*** Исходные данные
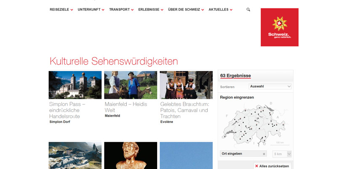Open the Erlebnisse navigation menu

(x=151, y=10)
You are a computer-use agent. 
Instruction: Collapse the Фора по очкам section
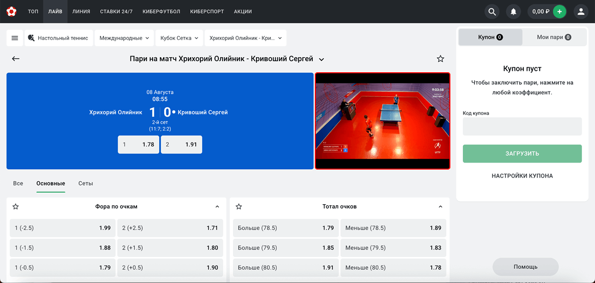click(x=217, y=206)
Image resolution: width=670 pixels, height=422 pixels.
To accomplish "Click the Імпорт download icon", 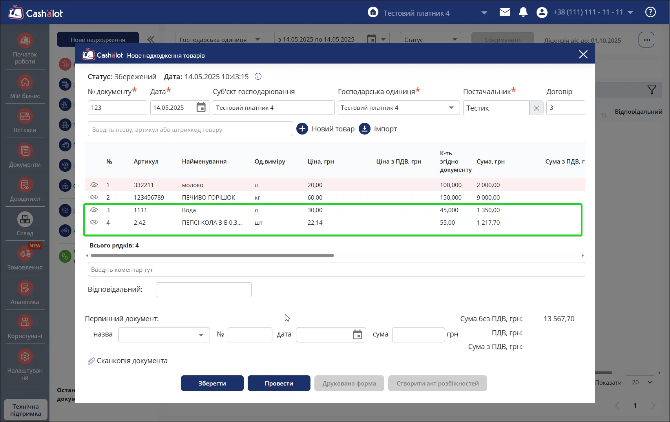I will tap(365, 129).

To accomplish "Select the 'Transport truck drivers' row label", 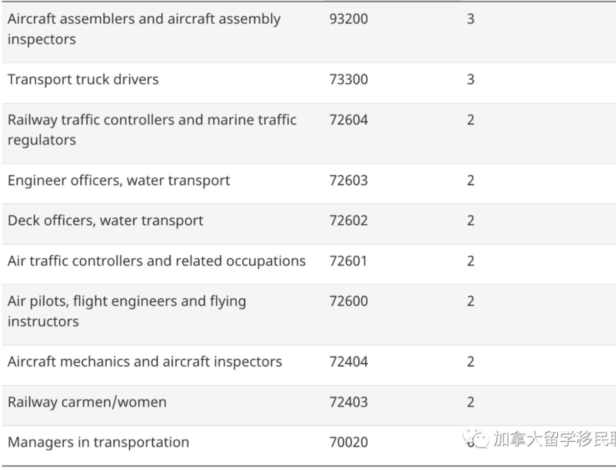I will pos(83,79).
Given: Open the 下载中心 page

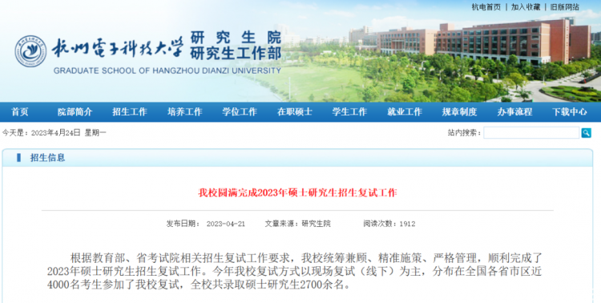Looking at the screenshot, I should [570, 112].
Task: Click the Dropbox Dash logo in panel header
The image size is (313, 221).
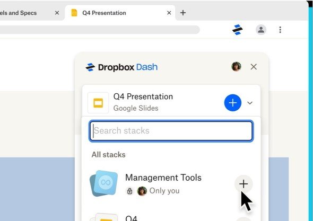Action: (121, 67)
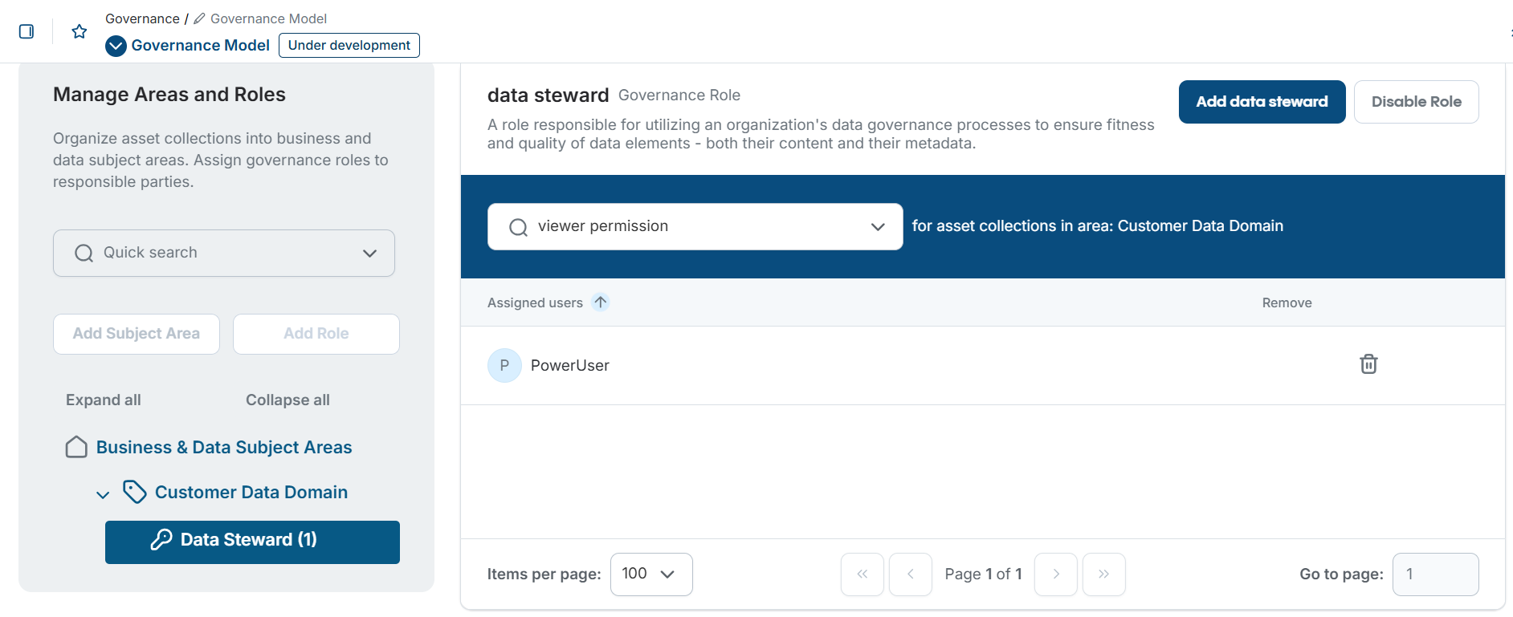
******
Условие задачи.
Перепишите строки записей, начиная со строки с «Task: Click the» и до конца записей включительно, вместе с запросами, сдвинув каждое число в координатах ответов на 77 в большую сторону. Изображения в ответ не включайте.

Решение задачи.
Task: Click the Dropbox Dash logo in panel header
The image size is (313, 221).
Action: (198, 144)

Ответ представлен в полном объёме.